Leiba v. Holder, No. 11-1845

Decided: November 9, 2012

Martin Mendoza Leiba (“Mendoza”) petitioned the Fourth Circuit Court of Appeals to review a decision by the Board of Immigration Appeals (the “Board”). The Board affirmed the ruling of an immigration judge (“IJ”) granting the Department of Homeland Security’s (DHS) motion to pretermit Mendoza’s applications for adjustment of immigration status and for a waiver pursuant to Immigration and Nationality Act (“INA”) § 212(h). The court granted Mendoza’s petition for review.

Mendoza, a native of El Salvador, entered the United States illegally. However, after marrying, Mendoza adjusted his status to that of a lawful permanent resident (“LPR”) in 1995. In 2008, Mendoza was convicted in Virginia state court of receiving stolen property. The DHS sought to deport Menodza pursuant to a federal statute that allows deportation when an alien is convicted of a felony that includes a prison term of at least one year. To avoid deportation, Mendoza filed an application for an adjustment of status and a waiver under INA § 212(h). The DHS then moved to pretermit Mendoza’s application on the ground that his conviction rendered him ineligible for a § 212(h) waiver. The IJ agreed with the DHS and ruled that that an alien convicted of an aggravated felony after obtaining LPR status is ineligible for a § 212(h) waiver. Therefore, the IJ ordered Mendoza’s deportation El Salvador.
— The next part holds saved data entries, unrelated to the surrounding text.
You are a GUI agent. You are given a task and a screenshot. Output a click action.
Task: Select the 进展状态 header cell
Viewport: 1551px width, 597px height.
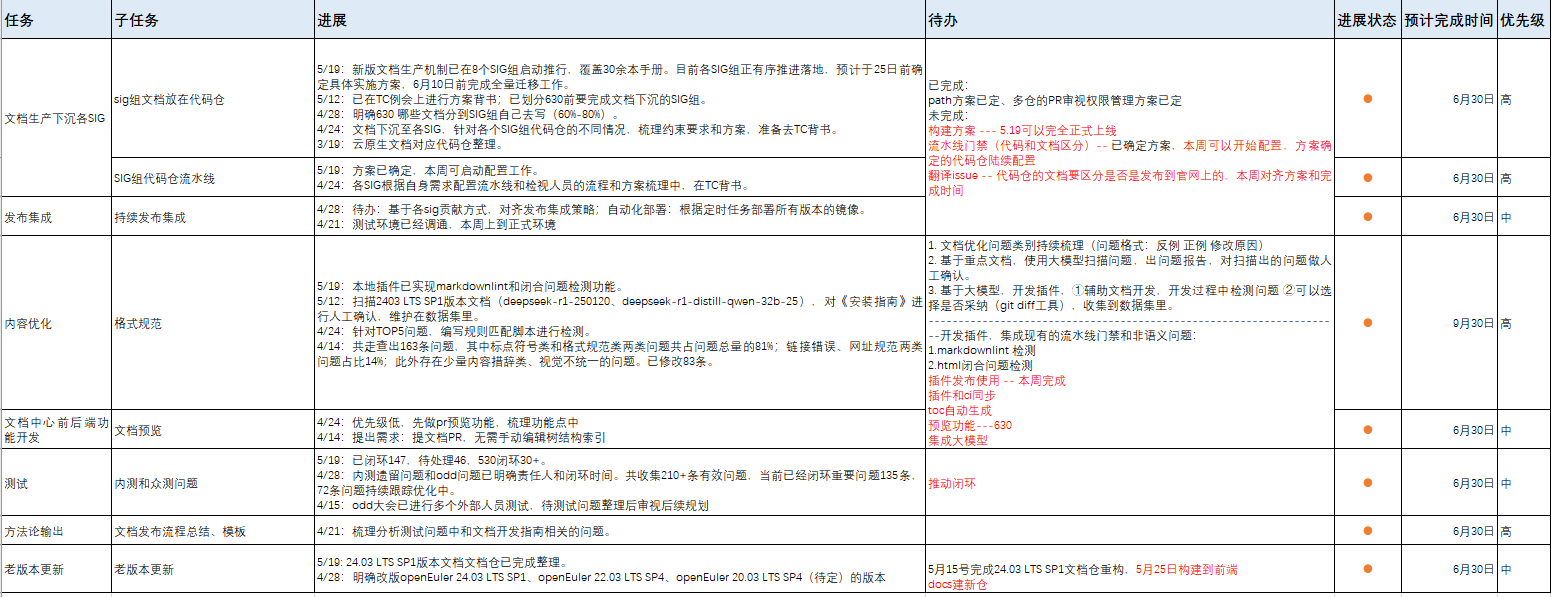(x=1367, y=20)
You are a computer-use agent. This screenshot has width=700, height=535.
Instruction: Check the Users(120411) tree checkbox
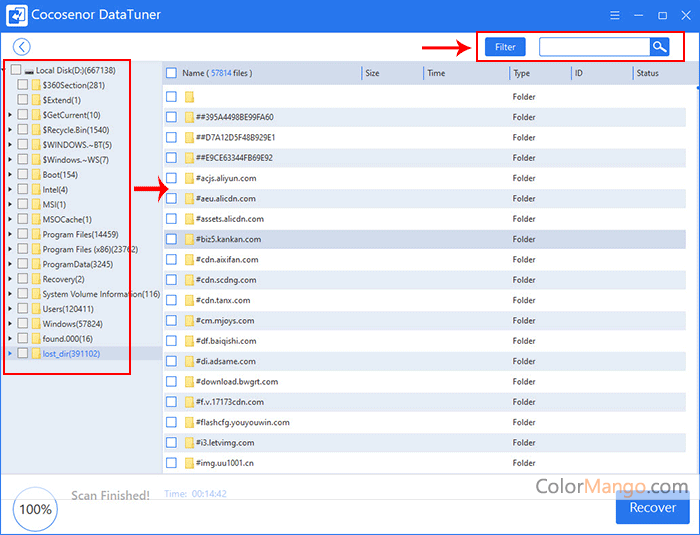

The Board affirmed the IJ’s decision.

The Court of Appeals explained that the central issue in the case was the interpretation of INA §212(h). Under that section, the Attorney General can grant a waiver against deportation if the alien’s deportation would result in extreme hardship to the alien’s lawfully resident spouse, parent, or child. However, the statute prohibits the Attorney General from granting a waiver to an alien “who has previously been admitted to the United States as an alien lawfully admitted for permanent residence.” The court determined that this language only applied to aliens who had initially lawfully entered into the United States after inspection and authorization by an immigration officer. Thus, the court held that the §212(h) language did not apply to Mendoza because he initially entered the country illegally and only later gained LPR status. Accordingly, the court granted Mendoza’s petition for review.